**** SUPPLIED INFORMATION ****
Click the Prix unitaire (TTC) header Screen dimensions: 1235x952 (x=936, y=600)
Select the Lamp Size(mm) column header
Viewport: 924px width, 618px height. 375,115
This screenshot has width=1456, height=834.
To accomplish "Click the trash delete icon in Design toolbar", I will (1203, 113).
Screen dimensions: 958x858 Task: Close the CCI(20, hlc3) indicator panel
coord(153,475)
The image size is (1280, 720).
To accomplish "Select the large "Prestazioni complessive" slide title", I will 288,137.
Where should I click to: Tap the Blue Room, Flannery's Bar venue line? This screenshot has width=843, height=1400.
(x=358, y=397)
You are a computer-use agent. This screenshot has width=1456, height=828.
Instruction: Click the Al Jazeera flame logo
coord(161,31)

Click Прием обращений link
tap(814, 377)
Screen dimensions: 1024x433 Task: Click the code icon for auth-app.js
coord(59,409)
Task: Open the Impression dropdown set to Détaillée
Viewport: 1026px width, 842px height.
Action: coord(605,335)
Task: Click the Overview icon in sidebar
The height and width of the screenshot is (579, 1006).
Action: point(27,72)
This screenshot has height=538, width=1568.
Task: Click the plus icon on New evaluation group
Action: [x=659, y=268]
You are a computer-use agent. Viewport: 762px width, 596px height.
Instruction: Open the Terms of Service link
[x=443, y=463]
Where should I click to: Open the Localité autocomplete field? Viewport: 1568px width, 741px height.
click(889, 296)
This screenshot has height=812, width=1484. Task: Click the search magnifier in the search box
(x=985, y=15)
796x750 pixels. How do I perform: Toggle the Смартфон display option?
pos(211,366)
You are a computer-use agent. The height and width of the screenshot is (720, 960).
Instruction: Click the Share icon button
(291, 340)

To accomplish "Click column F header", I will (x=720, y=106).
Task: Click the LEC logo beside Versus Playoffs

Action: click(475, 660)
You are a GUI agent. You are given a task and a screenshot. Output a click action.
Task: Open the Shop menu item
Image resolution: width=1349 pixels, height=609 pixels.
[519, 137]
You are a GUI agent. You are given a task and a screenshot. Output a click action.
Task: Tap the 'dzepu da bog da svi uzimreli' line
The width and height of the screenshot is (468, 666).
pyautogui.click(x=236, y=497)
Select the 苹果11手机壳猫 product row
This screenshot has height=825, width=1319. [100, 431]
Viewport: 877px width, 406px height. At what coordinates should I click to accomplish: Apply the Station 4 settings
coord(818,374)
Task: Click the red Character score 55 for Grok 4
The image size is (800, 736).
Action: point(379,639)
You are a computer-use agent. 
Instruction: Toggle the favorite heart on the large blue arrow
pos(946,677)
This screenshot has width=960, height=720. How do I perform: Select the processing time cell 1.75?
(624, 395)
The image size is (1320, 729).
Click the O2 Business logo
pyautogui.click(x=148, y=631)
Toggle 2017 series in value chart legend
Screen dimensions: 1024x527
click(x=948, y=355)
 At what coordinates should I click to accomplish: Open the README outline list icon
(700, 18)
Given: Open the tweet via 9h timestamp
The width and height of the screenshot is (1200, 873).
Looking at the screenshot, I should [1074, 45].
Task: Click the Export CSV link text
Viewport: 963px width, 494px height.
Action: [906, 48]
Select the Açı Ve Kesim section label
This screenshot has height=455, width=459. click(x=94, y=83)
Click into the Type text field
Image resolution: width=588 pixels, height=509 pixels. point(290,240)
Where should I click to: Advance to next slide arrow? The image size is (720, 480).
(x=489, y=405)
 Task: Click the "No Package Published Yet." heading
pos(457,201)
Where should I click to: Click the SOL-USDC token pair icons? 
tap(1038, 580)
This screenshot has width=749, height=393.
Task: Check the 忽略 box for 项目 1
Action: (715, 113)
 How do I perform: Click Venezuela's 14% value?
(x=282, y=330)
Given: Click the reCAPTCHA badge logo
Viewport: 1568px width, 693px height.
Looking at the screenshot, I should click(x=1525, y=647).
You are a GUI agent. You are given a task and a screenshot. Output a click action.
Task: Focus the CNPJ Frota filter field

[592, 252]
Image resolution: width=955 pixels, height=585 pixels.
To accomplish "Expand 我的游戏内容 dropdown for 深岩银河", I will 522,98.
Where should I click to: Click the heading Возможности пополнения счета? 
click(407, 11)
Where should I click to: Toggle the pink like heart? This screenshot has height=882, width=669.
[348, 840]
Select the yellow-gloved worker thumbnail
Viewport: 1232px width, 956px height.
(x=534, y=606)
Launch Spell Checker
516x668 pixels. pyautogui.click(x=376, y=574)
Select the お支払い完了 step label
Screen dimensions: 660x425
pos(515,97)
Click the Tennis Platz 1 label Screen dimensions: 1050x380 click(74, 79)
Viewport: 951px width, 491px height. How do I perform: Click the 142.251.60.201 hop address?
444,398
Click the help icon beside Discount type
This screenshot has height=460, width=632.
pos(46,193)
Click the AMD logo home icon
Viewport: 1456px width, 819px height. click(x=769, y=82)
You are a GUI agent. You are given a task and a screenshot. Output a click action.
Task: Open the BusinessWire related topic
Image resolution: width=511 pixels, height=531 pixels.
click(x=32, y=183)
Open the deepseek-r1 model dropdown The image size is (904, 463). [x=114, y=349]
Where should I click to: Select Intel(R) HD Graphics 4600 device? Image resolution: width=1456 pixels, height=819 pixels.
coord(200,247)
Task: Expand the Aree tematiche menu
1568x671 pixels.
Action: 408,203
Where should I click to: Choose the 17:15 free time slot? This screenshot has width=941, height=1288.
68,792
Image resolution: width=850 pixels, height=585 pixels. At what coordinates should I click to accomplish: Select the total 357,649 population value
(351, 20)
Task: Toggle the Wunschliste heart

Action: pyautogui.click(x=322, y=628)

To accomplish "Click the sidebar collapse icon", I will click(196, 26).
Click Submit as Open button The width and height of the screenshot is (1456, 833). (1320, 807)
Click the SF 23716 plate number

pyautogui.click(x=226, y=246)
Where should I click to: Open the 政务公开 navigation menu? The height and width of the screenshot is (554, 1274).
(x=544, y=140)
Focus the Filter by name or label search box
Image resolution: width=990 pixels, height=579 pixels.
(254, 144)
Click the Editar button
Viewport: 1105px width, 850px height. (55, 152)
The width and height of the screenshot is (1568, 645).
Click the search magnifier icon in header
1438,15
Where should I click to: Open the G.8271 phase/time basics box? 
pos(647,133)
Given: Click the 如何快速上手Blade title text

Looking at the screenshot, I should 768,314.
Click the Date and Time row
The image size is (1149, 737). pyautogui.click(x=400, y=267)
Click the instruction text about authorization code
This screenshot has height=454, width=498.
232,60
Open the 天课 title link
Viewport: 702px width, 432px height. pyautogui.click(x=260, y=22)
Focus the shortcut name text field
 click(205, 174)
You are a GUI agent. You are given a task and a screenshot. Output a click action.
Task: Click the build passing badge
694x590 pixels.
****
THE PROBLEM
Copy out every one of the records above word for word.

FULL OUTPUT
Click the Prix unitaire (TTC) header Screen dimensions: 1235x952 (x=936, y=600)
Select the Lamp Size(mm) column header
Viewport: 924px width, 618px height. 375,115
This screenshot has width=1456, height=834.
To accomplish "Click the trash delete icon in Design toolbar", I will (1203, 113).
Screen dimensions: 958x858 Task: Close the CCI(20, hlc3) indicator panel
coord(153,475)
The image size is (1280, 720).
To accomplish "Select the large "Prestazioni complessive" slide title", I will 288,137.
Where should I click to: Tap the Blue Room, Flannery's Bar venue line? This screenshot has width=843, height=1400.
(x=358, y=397)
You are a computer-use agent. This screenshot has width=1456, height=828.
Instruction: Click the Al Jazeera flame logo
coord(161,31)

Click Прием обращений link
tap(814, 377)
Screen dimensions: 1024x433 Task: Click the code icon for auth-app.js
coord(59,409)
Task: Open the Impression dropdown set to Détaillée
Viewport: 1026px width, 842px height.
Action: coord(605,335)
Task: Click the Overview icon in sidebar
The height and width of the screenshot is (579, 1006).
Action: point(27,72)
This screenshot has height=538, width=1568.
Task: Click the plus icon on New evaluation group
Action: [x=659, y=268]
You are a computer-use agent. Viewport: 762px width, 596px height.
Instruction: Open the Terms of Service link
[x=443, y=463]
Where should I click to: Open the Localité autocomplete field? Viewport: 1568px width, 741px height.
click(889, 296)
This screenshot has height=812, width=1484. Task: Click the search magnifier in the search box
(x=985, y=15)
796x750 pixels. How do I perform: Toggle the Смартфон display option?
pos(211,366)
You are a computer-use agent. The height and width of the screenshot is (720, 960).
Instruction: Click the Share icon button
(291, 340)

To accomplish "Click column F header", I will (x=720, y=106).
Task: Click the LEC logo beside Versus Playoffs

Action: click(475, 660)
You are a GUI agent. You are given a task and a screenshot. Output a click action.
Task: Open the Shop menu item
Image resolution: width=1349 pixels, height=609 pixels.
[519, 137]
You are a GUI agent. You are given a task and a screenshot. Output a click action.
Task: Tap the 'dzepu da bog da svi uzimreli' line
The width and height of the screenshot is (468, 666).
pyautogui.click(x=236, y=497)
Select the 苹果11手机壳猫 product row
This screenshot has height=825, width=1319. [100, 431]
Viewport: 877px width, 406px height. At what coordinates should I click to accomplish: Apply the Station 4 settings
coord(818,374)
Task: Click the red Character score 55 for Grok 4
The image size is (800, 736).
Action: point(379,639)
You are a computer-use agent. 
Instruction: Toggle the favorite heart on the large blue arrow
pos(946,677)
This screenshot has width=960, height=720. How do I perform: Select the processing time cell 1.75?
(624, 395)
The image size is (1320, 729).
Click the O2 Business logo
pyautogui.click(x=148, y=631)
Toggle 2017 series in value chart legend
Screen dimensions: 1024x527
click(x=948, y=355)
 At what coordinates should I click to accomplish: Open the README outline list icon
(700, 18)
Given: Open the tweet via 9h timestamp
The width and height of the screenshot is (1200, 873).
Looking at the screenshot, I should [1074, 45].
Task: Click the Export CSV link text
Viewport: 963px width, 494px height.
Action: [906, 48]
Select the Açı Ve Kesim section label
This screenshot has height=455, width=459. click(x=94, y=83)
Click into the Type text field
Image resolution: width=588 pixels, height=509 pixels. point(290,240)
Where should I click to: Advance to next slide arrow? The image size is (720, 480).
(x=489, y=405)
 Task: Click the "No Package Published Yet." heading
pos(457,201)
Where should I click to: Click the SOL-USDC token pair icons? 
tap(1038, 580)
This screenshot has width=749, height=393.
Task: Check the 忽略 box for 项目 1
Action: (715, 113)
 How do I perform: Click Venezuela's 14% value?
(x=282, y=330)
Given: Click the reCAPTCHA badge logo
Viewport: 1568px width, 693px height.
Looking at the screenshot, I should click(x=1525, y=647).
You are a GUI agent. You are given a task and a screenshot. Output a click action.
Task: Focus the CNPJ Frota filter field

[592, 252]
Image resolution: width=955 pixels, height=585 pixels.
To accomplish "Expand 我的游戏内容 dropdown for 深岩银河", I will 522,98.
Where should I click to: Click the heading Возможности пополнения счета? 
click(407, 11)
Where should I click to: Toggle the pink like heart? This screenshot has height=882, width=669.
[348, 840]
Select the yellow-gloved worker thumbnail
Viewport: 1232px width, 956px height.
(x=534, y=606)
Launch Spell Checker
516x668 pixels. pyautogui.click(x=376, y=574)
Select the お支払い完了 step label
Screen dimensions: 660x425
pos(515,97)
Click the Tennis Platz 1 label Screen dimensions: 1050x380 click(74, 79)
Viewport: 951px width, 491px height. How do I perform: Click the 142.251.60.201 hop address?
444,398
Click the help icon beside Discount type
This screenshot has height=460, width=632.
pos(46,193)
Click the AMD logo home icon
Viewport: 1456px width, 819px height. click(x=769, y=82)
You are a GUI agent. You are given a task and a screenshot. Output a click action.
Task: Open the BusinessWire related topic
Image resolution: width=511 pixels, height=531 pixels.
click(x=32, y=183)
Open the deepseek-r1 model dropdown The image size is (904, 463). [x=114, y=349]
Where should I click to: Select Intel(R) HD Graphics 4600 device? Image resolution: width=1456 pixels, height=819 pixels.
coord(200,247)
Task: Expand the Aree tematiche menu
1568x671 pixels.
Action: 408,203
Where should I click to: Choose the 17:15 free time slot? This screenshot has width=941, height=1288.
68,792
Image resolution: width=850 pixels, height=585 pixels. At what coordinates should I click to accomplish: Select the total 357,649 population value
(351, 20)
Task: Toggle the Wunschliste heart

Action: pyautogui.click(x=322, y=628)

To accomplish "Click the sidebar collapse icon", I will click(196, 26).
Click Submit as Open button The width and height of the screenshot is (1456, 833). (1320, 807)
Click the SF 23716 plate number

pyautogui.click(x=226, y=246)
Where should I click to: Open the 政务公开 navigation menu? The height and width of the screenshot is (554, 1274).
(x=544, y=140)
Focus the Filter by name or label search box
Image resolution: width=990 pixels, height=579 pixels.
(254, 144)
Click the Editar button
Viewport: 1105px width, 850px height. (55, 152)
The width and height of the screenshot is (1568, 645).
Click the search magnifier icon in header
1438,15
Where should I click to: Open the G.8271 phase/time basics box? 
pos(647,133)
Given: Click the 如何快速上手Blade title text

Looking at the screenshot, I should 768,314.
Click the Date and Time row
The image size is (1149, 737). pyautogui.click(x=400, y=267)
Click the instruction text about authorization code
This screenshot has height=454, width=498.
232,60
Open the 天课 title link
Viewport: 702px width, 432px height. pyautogui.click(x=260, y=22)
Focus the shortcut name text field
 click(205, 174)
You are a GUI agent. You are given a task and a screenshot. Output a click action.
Task: Click the build passing badge
694x590 pixels.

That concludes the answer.